Penso que há vários aspectos a levar em consideração:
O 1º é que não se pode esperar que o encanto, a paixão e até mesmo a intensidade da atracção física e psicológica existente no início da relação aumente ou sequer perdure com o passar do tempo. Seria algo de anómalo se assim acontecesse porque a nossa maneira de ser tende para o comodismo, para a habituação e para um certo aburguesamento que arrefece qualquer entusiasmo inicial por mais ardente que seja.
2º Que, com o passar do tempo, a cumplicidade e a amizade assumem contornos mais sólidos, mais profundos e salientes. Há uma consolidação do casal como uma equipa que actua em uníssono a favor de um objectivo que é comum: a sustentação da família, a educação e a felicidade dos filhos, a transmissão de valores.
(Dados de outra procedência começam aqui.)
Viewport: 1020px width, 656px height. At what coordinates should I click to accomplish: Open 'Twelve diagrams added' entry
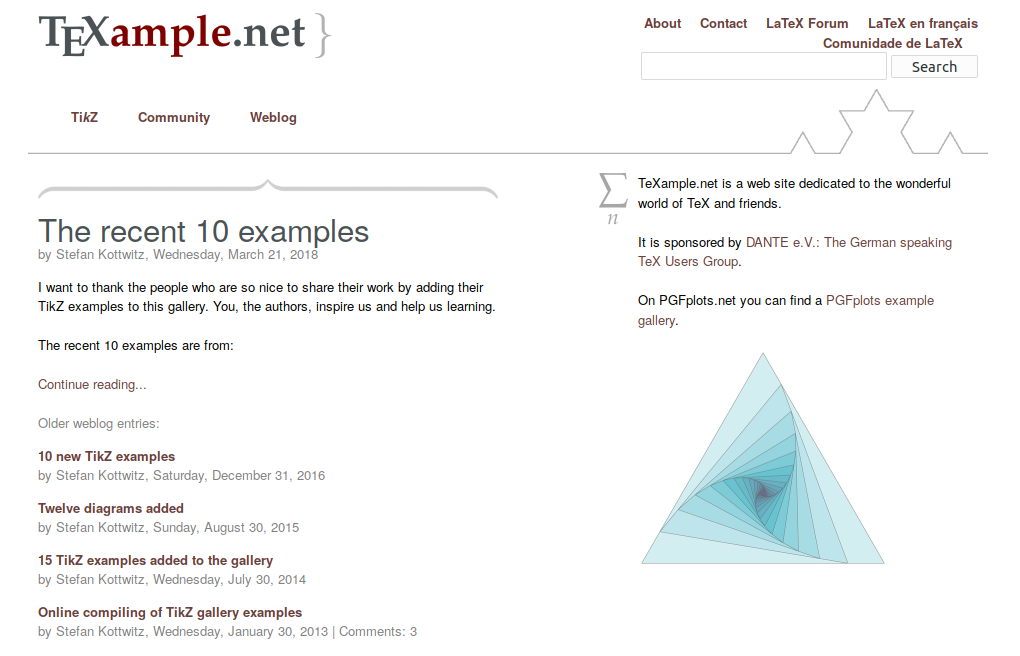(111, 508)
Estes, sim, são alicerces sólidos, mais sólidos do que o mero sentimento ou sensação de paixão arrebatadora que dura uns tempos para depois se esvair.
3º Que todos temos defeitos e que, qualquer casamento, para poder sobreviver necessidade e implica necessariamente um esforço sincero por lutar contra os defeitos de cada um, ainda que estes perdurem até à nossa morte. O outro tem que ver, com actos concretos, que no seu parceiro há, ao menos uma tentativa, de evitar aquilo que é objectivamente mau e que inquina a relação e desagrada ao outro.
4º Que, com o stress dos filhos e do trabalho do dia-a-dia, cada vez, passará a haver menos tempo para que o casal usufrua de si próprio, um do outro. Por isso, os espaços de tempo que antes existiam devem ser substituídos pela intensidade do tempo, nos pormenores de atenção para com o outro, na paciência, na contenção verbal, quando é preciso, na oportunidade de uma palavra, no querer aliviar a carga do outro, se possível.
Não é por alguém que vai à guerra e fica com feridas que resultam em cicatrizes que se deve lançar o seu corpo à morte. O corpo fica simplesmente a viver com essas cicatrizes, sem deixar de ser um corpo, humano e com vida.
Assim também qualquer casamento terá certamente memórias menos positivas, episódios mais traumatizantes, mas que, no seu todo, são próprios do agir humano e não podem, nem devem afectar o desígnio maior que é o desígnio do fazer família, do criar um espaço de troca de valores, onde, por vezes, a intensidade das relações tem de ser mais forte do que o tempo que se devia estar e não se consegue.